BioTrackTHC won the Washington state contract to develop what it says is the first state seed-to-sale real-time monitoring system in the U.S.

As legal sales of recreational marijuana began in Washington on Tuesday, a South Florida technology company was also making history: BioTrackTHC, which offers software that tracks cannabis from seed to sale, is powering the Washington State Marijuana Traceability System.

BioTrackTHC, based in Fort Lauderdale, won the Washington state contract last fall to develop what it says is the first state seed-to-sale real-time monitoring system in the United States. The company, founded about seven years ago, develops software to enable governments and businesses to track legal cannabis production, testing, transportation, destruction and sales.

The state monitoring system tracks both the inventory and the taxable sales amounts associated with transactions, enabling the state to maximize revenue collections while holding legal cannabis growers and dispensaries accountable for the whereabouts of their inventories. The system allows the Washington government to view, in real time, every gram of legal cannabis in the life cycle within the state, said Patrick Vo, chief operating officer of BioTrackTHC and its parent company, Bio-Tech Medical Software.

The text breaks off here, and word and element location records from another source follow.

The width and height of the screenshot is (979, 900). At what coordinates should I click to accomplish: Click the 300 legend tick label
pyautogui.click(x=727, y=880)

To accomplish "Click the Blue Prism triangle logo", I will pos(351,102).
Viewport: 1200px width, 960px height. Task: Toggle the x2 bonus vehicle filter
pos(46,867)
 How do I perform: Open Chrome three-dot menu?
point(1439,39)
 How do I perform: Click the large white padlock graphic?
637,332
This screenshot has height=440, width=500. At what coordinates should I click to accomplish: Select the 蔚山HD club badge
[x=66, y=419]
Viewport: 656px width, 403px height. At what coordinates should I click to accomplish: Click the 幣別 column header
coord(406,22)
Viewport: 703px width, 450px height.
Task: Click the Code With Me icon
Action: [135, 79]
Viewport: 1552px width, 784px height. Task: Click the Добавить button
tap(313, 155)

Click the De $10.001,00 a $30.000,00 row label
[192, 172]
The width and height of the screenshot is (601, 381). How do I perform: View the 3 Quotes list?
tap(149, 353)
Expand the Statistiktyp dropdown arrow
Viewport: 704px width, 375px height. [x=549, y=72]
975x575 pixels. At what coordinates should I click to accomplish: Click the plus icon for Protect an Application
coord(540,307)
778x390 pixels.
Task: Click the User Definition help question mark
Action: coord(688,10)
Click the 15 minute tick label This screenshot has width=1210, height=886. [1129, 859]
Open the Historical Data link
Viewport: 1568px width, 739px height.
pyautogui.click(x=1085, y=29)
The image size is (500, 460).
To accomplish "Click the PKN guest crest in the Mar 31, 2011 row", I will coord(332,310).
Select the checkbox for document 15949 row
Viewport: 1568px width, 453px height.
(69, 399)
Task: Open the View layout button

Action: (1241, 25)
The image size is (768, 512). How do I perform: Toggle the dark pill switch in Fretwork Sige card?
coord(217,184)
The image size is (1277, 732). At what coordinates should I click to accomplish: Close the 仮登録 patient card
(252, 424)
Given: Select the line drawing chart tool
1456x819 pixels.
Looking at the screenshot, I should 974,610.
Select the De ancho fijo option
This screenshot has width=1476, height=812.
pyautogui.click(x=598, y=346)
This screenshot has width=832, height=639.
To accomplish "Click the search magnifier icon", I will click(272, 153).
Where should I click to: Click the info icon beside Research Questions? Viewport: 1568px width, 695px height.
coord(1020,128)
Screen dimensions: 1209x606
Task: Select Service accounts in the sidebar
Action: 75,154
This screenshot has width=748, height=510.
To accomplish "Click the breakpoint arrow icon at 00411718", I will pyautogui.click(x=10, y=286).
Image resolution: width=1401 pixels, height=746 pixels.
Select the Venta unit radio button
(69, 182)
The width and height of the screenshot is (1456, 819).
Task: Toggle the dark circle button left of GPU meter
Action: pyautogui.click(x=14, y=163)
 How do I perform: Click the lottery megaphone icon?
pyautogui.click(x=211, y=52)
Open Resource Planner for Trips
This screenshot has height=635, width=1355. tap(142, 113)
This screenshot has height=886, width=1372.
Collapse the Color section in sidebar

When a business propagates a new plant, either by seed or clone, BioTrackTHC’s system generates a globally unique non-repeating 15-digit identifier.

“It’s not the same as tracking cantaloupes, because every single gram needs to be accounted for,” Vo explained. “There needs to be unbroken accountability from seed to sale and that is what our system does. . . . Whatever side you are on politically, everyone can get behind transparency.”

BioTrackTHC’s business software has already been used in nearly 500 medicinal cannabis cultivation and retail operations in eight U.S. states, Washington, D.C., and Canada. And if Florida voters approve medicinal marijuana in the November election, “we definitely look forward to seeing a transparent, well-tracked, well-run industry in our home state,” Vo added.

The parent company was incorporated in 2007 and developed tracking software to combat the Oxycontin problem in Florida, Vo said. About five years ago, it also began targeting the legal marijuana industry, and its BioTrackTHC division has become its primary business. The companies have 40 employees and have offices in Fort Lauderdale, Colorado and Washington.

“We started from the ground up and built a system tackling the challenges unique to marijuana. It has been battle-tested and informed by industry best practices,” Vo said. “We definitely thought this through and anticipate scaling to a national and global level.”